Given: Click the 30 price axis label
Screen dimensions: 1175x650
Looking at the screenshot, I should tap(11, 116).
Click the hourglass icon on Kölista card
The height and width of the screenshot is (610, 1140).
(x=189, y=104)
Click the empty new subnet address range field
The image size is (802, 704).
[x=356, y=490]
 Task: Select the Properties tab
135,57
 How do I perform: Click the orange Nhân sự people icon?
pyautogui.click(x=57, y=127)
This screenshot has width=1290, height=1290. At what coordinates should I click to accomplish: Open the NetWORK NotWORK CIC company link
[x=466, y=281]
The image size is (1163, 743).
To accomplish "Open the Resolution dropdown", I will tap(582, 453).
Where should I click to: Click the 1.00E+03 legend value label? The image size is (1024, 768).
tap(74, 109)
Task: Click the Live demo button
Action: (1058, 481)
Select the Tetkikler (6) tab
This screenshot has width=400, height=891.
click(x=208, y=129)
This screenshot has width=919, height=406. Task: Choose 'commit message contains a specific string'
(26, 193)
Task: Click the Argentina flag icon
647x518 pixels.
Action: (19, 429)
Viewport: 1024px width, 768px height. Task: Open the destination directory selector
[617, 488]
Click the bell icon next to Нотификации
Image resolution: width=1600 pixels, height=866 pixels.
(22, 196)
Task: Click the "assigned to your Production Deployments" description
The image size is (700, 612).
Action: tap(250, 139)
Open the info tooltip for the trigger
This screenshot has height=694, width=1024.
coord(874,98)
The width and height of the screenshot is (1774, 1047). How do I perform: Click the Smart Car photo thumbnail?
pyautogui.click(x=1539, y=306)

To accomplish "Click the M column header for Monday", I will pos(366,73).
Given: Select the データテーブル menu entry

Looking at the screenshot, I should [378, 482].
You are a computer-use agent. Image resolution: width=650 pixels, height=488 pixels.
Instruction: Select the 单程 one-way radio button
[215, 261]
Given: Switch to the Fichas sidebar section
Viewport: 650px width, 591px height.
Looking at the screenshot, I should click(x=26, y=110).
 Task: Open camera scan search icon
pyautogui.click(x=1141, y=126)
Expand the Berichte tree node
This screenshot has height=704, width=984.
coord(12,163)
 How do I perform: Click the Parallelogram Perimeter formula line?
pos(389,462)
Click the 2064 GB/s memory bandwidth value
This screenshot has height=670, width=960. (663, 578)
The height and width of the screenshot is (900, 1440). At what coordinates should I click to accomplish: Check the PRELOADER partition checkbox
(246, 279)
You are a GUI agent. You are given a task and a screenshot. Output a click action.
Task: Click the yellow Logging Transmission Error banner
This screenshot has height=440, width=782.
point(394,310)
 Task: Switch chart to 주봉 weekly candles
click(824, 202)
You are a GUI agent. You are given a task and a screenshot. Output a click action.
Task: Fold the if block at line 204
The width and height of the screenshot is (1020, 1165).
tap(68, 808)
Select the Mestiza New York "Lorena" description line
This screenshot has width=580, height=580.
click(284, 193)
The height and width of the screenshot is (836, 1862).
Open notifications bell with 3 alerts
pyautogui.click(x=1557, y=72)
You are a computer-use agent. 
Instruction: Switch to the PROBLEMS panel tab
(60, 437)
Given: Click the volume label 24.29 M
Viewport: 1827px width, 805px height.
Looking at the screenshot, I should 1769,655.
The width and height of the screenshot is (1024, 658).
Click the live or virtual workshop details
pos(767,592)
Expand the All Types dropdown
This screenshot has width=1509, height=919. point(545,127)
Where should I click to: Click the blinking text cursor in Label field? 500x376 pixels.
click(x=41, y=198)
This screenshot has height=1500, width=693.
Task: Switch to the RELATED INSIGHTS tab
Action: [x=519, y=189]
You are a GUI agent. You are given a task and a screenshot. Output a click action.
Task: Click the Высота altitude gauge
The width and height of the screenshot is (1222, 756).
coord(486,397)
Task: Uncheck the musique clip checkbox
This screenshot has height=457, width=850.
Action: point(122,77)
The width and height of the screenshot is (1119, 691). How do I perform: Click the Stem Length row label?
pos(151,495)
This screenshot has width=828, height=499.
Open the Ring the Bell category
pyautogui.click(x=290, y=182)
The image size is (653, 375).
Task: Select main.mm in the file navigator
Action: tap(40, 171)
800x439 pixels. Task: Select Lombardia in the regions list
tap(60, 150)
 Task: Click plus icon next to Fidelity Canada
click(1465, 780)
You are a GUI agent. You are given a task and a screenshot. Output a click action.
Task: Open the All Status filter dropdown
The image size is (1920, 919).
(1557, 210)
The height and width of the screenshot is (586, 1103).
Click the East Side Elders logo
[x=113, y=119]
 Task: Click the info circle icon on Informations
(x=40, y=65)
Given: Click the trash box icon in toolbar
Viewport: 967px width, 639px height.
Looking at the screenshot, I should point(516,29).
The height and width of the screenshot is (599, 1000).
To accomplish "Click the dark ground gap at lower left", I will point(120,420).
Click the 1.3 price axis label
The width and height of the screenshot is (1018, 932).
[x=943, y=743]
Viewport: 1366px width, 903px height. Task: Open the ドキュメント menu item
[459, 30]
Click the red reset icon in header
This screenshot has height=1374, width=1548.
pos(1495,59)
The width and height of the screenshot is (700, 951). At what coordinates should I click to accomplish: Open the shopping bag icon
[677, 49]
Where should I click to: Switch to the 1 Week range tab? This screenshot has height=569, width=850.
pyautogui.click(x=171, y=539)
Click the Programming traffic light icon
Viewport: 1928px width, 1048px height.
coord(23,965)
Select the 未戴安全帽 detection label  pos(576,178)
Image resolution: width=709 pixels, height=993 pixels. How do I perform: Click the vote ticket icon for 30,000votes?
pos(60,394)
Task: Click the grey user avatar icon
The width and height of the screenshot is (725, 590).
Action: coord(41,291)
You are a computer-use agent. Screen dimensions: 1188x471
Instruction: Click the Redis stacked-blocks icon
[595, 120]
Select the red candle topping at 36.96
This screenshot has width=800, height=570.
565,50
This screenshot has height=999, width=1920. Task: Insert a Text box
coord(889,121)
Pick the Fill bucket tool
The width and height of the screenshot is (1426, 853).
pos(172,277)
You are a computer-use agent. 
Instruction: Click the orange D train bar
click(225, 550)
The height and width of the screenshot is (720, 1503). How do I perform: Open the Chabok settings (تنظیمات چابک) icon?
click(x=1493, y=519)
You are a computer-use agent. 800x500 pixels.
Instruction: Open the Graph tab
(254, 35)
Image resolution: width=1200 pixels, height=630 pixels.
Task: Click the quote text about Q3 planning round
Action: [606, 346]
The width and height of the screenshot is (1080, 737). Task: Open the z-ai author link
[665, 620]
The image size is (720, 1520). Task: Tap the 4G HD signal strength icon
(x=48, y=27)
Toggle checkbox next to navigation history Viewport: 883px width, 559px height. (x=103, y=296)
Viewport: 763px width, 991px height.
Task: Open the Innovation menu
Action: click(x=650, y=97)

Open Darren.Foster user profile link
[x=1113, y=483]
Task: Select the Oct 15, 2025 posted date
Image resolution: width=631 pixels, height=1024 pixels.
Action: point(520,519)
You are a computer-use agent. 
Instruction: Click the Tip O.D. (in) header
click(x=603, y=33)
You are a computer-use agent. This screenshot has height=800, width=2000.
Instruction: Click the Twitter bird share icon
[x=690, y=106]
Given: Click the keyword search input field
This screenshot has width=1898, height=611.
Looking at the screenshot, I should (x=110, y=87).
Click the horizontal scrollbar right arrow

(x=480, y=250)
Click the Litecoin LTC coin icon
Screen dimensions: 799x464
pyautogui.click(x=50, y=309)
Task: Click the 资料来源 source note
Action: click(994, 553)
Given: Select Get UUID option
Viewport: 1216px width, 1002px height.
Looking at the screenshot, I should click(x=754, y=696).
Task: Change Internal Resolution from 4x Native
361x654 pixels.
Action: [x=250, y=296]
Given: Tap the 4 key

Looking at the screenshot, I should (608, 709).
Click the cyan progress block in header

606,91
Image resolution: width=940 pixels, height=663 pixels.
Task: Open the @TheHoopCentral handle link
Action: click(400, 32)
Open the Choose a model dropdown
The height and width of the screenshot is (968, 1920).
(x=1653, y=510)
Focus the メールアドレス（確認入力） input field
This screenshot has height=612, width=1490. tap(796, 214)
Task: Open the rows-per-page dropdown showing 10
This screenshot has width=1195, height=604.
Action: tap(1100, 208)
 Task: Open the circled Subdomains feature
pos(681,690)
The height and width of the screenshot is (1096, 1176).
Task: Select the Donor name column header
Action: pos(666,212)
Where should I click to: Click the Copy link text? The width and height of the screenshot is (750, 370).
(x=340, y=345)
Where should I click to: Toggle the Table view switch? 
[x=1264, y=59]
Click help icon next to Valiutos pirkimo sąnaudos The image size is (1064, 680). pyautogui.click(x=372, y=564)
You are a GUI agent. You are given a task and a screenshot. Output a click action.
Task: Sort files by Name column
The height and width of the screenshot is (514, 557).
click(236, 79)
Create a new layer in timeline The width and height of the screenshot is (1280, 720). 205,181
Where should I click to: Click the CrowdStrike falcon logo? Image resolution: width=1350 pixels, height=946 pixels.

▬▬▬▬▬▬

* What to do *
Above are the records; from them, give again exactly the lines from the one containing "Click the bell icon next to Нотификации" to the one containing "to your Production", both lines included, and nothing more.

* Output *
Click the bell icon next to Нотификации
Image resolution: width=1600 pixels, height=866 pixels.
(22, 196)
Task: Click the "assigned to your Production Deployments" description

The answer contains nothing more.